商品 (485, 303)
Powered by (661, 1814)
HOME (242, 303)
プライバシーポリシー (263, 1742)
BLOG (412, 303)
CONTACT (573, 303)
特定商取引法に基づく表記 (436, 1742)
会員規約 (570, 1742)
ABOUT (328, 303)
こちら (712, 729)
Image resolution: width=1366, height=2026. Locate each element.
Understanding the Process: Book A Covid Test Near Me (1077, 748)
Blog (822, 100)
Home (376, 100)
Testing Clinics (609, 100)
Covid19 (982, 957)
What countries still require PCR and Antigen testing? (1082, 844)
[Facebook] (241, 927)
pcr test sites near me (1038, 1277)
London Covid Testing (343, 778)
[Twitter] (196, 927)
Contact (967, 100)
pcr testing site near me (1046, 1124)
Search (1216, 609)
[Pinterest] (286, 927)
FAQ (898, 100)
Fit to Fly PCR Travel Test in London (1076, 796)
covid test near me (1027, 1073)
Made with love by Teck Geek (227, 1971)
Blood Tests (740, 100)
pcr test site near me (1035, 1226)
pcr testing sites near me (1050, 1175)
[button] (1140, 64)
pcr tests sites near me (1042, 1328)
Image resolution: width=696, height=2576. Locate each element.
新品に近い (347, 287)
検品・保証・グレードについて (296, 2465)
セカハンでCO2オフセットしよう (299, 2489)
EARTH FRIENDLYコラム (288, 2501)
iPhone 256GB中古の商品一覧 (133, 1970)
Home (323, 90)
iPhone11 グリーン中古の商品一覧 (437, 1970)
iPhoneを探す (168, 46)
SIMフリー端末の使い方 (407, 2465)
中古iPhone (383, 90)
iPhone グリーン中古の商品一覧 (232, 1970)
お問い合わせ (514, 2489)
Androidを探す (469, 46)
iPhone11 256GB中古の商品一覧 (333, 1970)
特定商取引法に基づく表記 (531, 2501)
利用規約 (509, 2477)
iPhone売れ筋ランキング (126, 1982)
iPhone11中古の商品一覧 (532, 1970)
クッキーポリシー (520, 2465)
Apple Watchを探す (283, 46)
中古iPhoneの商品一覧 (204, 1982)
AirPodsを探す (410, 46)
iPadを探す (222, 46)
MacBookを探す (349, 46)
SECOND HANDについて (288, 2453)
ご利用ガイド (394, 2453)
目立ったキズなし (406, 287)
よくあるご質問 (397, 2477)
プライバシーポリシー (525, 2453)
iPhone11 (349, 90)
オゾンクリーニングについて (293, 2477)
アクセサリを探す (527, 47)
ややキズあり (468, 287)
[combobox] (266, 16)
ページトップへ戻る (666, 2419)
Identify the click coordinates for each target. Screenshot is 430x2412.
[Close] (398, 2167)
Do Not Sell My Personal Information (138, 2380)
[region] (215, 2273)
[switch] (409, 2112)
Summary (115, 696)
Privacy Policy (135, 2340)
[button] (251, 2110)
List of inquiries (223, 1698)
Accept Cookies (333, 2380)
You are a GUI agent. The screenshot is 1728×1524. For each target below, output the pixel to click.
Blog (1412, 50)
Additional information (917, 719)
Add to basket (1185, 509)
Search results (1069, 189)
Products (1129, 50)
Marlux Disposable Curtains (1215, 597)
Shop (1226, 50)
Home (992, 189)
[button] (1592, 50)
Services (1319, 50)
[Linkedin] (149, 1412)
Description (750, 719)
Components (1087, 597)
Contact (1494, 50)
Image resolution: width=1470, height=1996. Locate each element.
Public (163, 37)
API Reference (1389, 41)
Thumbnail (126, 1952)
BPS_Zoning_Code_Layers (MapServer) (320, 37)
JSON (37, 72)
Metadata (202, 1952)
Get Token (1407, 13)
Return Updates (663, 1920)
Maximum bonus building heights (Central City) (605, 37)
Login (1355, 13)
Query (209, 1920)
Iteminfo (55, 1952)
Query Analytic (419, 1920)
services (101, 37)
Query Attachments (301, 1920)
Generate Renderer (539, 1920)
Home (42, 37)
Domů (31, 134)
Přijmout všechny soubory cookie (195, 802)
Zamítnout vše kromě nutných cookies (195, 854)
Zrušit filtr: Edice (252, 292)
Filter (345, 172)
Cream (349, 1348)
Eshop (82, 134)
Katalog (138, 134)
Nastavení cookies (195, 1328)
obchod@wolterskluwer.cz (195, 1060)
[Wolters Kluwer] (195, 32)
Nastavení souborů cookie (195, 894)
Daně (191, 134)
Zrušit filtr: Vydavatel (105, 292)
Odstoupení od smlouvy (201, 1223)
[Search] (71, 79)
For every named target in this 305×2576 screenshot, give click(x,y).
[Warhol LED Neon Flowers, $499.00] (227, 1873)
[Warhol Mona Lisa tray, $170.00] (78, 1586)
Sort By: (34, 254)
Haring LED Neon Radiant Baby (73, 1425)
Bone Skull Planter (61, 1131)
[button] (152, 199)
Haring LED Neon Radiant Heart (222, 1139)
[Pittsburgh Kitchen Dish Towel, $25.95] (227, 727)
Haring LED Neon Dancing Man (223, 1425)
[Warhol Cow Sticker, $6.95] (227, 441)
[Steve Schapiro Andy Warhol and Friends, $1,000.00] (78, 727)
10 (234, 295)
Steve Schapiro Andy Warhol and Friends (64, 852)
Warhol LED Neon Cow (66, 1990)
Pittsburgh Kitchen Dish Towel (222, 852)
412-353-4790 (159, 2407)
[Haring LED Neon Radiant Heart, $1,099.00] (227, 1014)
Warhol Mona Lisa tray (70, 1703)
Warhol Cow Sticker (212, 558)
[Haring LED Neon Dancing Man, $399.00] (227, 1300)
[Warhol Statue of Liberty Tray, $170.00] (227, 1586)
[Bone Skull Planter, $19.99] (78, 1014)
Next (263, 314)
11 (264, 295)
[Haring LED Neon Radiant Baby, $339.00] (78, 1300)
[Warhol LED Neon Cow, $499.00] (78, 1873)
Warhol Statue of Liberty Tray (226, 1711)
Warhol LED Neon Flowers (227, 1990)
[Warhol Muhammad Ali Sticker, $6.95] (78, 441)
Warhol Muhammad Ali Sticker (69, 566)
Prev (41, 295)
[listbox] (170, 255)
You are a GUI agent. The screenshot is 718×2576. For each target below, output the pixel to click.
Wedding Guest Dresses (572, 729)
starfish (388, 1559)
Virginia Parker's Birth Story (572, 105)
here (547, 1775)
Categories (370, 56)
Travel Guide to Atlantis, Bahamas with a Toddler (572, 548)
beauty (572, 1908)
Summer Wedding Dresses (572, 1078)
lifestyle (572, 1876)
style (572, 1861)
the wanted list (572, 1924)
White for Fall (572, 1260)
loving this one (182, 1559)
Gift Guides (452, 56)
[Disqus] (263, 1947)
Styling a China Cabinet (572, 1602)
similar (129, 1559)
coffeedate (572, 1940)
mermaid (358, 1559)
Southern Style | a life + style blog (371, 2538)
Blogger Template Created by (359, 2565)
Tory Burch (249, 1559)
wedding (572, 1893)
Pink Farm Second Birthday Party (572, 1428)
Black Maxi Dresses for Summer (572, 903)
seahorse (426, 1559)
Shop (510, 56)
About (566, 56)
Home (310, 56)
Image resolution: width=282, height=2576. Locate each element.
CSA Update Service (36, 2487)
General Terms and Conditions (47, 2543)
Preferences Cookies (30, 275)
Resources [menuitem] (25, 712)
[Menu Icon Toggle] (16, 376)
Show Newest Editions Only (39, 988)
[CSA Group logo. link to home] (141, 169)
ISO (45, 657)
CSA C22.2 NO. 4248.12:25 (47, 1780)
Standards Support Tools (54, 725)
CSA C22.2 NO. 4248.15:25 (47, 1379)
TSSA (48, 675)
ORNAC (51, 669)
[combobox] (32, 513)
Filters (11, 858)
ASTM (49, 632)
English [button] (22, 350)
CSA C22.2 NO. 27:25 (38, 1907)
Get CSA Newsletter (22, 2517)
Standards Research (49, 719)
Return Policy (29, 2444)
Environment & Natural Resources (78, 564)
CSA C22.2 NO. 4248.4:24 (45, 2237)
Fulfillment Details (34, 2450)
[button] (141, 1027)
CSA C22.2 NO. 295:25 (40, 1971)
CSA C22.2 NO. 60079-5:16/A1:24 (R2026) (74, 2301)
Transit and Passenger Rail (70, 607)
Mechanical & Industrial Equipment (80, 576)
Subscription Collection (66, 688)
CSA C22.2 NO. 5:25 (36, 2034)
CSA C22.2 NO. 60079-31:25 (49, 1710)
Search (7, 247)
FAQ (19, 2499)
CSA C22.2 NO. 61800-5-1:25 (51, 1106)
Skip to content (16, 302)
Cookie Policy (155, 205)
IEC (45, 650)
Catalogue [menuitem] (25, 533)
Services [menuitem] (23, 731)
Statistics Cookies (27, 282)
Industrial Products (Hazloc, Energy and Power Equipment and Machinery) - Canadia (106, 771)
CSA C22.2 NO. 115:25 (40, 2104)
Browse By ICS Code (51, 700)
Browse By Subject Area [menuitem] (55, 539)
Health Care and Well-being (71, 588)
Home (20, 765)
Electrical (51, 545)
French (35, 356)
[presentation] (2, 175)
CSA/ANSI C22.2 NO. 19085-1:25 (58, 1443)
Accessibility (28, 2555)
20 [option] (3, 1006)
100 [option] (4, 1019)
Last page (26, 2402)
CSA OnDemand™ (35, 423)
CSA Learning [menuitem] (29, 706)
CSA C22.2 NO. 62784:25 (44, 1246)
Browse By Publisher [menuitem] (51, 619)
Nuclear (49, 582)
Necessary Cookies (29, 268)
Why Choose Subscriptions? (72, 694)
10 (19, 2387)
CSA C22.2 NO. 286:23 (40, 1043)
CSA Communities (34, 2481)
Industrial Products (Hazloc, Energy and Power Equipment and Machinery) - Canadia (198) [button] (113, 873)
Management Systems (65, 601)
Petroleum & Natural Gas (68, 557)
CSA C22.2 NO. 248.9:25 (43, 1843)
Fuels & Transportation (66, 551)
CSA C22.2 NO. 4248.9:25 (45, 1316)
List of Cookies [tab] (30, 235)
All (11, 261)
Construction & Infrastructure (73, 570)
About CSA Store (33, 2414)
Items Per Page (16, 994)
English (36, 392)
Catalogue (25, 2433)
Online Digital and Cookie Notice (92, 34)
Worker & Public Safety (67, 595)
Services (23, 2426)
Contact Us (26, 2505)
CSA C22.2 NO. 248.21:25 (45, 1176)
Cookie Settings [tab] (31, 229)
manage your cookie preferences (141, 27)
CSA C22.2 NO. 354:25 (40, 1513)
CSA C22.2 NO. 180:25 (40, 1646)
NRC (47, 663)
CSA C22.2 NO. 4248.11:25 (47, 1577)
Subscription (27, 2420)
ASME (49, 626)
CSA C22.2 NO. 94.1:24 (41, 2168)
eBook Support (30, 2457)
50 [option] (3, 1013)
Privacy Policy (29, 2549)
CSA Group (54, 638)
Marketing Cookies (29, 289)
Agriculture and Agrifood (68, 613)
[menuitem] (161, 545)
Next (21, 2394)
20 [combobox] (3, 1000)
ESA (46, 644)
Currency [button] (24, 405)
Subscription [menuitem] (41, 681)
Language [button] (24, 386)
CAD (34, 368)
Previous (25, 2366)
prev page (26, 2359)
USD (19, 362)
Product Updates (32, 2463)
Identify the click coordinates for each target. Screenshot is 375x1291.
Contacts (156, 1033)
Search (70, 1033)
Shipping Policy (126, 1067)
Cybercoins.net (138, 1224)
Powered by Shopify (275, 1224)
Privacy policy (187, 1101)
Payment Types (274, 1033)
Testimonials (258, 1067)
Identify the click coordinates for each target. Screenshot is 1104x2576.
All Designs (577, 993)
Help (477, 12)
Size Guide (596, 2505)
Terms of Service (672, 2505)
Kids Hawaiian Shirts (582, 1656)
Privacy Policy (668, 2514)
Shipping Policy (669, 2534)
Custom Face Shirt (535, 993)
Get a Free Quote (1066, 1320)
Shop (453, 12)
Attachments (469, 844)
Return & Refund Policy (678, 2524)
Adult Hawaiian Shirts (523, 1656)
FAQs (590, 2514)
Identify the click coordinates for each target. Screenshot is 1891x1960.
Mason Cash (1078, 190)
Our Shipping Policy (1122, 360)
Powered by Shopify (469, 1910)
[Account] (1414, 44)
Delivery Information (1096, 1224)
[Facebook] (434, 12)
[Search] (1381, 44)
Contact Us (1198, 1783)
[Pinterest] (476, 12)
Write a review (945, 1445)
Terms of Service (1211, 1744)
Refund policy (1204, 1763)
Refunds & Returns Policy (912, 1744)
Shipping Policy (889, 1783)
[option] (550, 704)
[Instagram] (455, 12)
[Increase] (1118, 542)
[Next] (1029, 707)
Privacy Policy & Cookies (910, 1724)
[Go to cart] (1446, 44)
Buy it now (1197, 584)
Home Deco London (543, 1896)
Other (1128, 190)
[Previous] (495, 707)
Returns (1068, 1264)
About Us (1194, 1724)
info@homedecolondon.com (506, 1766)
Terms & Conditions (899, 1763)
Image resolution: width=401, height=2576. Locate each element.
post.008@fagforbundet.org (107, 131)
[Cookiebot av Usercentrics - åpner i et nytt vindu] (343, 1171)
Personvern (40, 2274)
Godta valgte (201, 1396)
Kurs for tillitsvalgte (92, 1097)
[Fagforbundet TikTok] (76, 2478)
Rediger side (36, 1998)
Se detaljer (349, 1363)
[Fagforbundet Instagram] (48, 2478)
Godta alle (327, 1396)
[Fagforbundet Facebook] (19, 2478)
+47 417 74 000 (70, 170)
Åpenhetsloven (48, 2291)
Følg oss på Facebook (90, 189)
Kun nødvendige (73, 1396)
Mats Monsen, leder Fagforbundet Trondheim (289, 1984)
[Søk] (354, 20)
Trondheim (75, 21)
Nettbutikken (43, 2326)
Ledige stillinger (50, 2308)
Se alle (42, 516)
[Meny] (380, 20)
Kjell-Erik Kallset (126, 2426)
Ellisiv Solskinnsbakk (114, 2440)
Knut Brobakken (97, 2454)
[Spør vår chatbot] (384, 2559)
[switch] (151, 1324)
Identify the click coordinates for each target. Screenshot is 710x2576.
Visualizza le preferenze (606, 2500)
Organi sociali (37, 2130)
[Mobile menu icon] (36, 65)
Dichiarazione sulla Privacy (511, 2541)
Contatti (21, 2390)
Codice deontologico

----

--- Work instructions ---
Word for word, quote the lines of the material from the first line through the line with "ページトップへ戻る (666, 2419)", both ends included.

--- Answer box ---
商品 (485, 303)
Powered by (661, 1814)
HOME (242, 303)
プライバシーポリシー (263, 1742)
BLOG (412, 303)
CONTACT (573, 303)
特定商取引法に基づく表記 (436, 1742)
会員規約 (570, 1742)
ABOUT (328, 303)
こちら (712, 729)
Image resolution: width=1366, height=2026. Locate each element.
Understanding the Process: Book A Covid Test Near Me (1077, 748)
Blog (822, 100)
Home (376, 100)
Testing Clinics (609, 100)
Covid19 (982, 957)
What countries still require PCR and Antigen testing? (1082, 844)
[Facebook] (241, 927)
pcr test sites near me (1038, 1277)
London Covid Testing (343, 778)
[Twitter] (196, 927)
Contact (967, 100)
pcr testing site near me (1046, 1124)
Search (1216, 609)
[Pinterest] (286, 927)
FAQ (898, 100)
Fit to Fly PCR Travel Test in London (1076, 796)
covid test near me (1027, 1073)
Made with love by Teck Geek (227, 1971)
Blood Tests (740, 100)
pcr test site near me (1035, 1226)
pcr testing sites near me (1050, 1175)
[button] (1140, 64)
pcr tests sites near me (1042, 1328)
Image resolution: width=696, height=2576. Locate each element.
新品に近い (347, 287)
検品・保証・グレードについて (296, 2465)
セカハンでCO2オフセットしよう (299, 2489)
EARTH FRIENDLYコラム (288, 2501)
iPhone 256GB中古の商品一覧 (133, 1970)
Home (323, 90)
iPhone11 グリーン中古の商品一覧 (437, 1970)
iPhoneを探す (168, 46)
SIMフリー端末の使い方 (407, 2465)
中古iPhone (383, 90)
iPhone グリーン中古の商品一覧 (232, 1970)
お問い合わせ (514, 2489)
Androidを探す (469, 46)
iPhone11 256GB中古の商品一覧 (333, 1970)
特定商取引法に基づく表記 (531, 2501)
利用規約 (509, 2477)
iPhone売れ筋ランキング (126, 1982)
iPhone11中古の商品一覧 (532, 1970)
クッキーポリシー (520, 2465)
Apple Watchを探す (283, 46)
中古iPhoneの商品一覧 (204, 1982)
AirPodsを探す (410, 46)
iPadを探す (222, 46)
MacBookを探す (349, 46)
SECOND HANDについて (288, 2453)
ご利用ガイド (394, 2453)
目立ったキズなし (406, 287)
よくあるご質問 (397, 2477)
プライバシーポリシー (525, 2453)
iPhone11 (349, 90)
オゾンクリーニングについて (293, 2477)
アクセサリを探す (527, 47)
ややキズあり (468, 287)
[combobox] (266, 16)
ページトップへ戻る (666, 2419)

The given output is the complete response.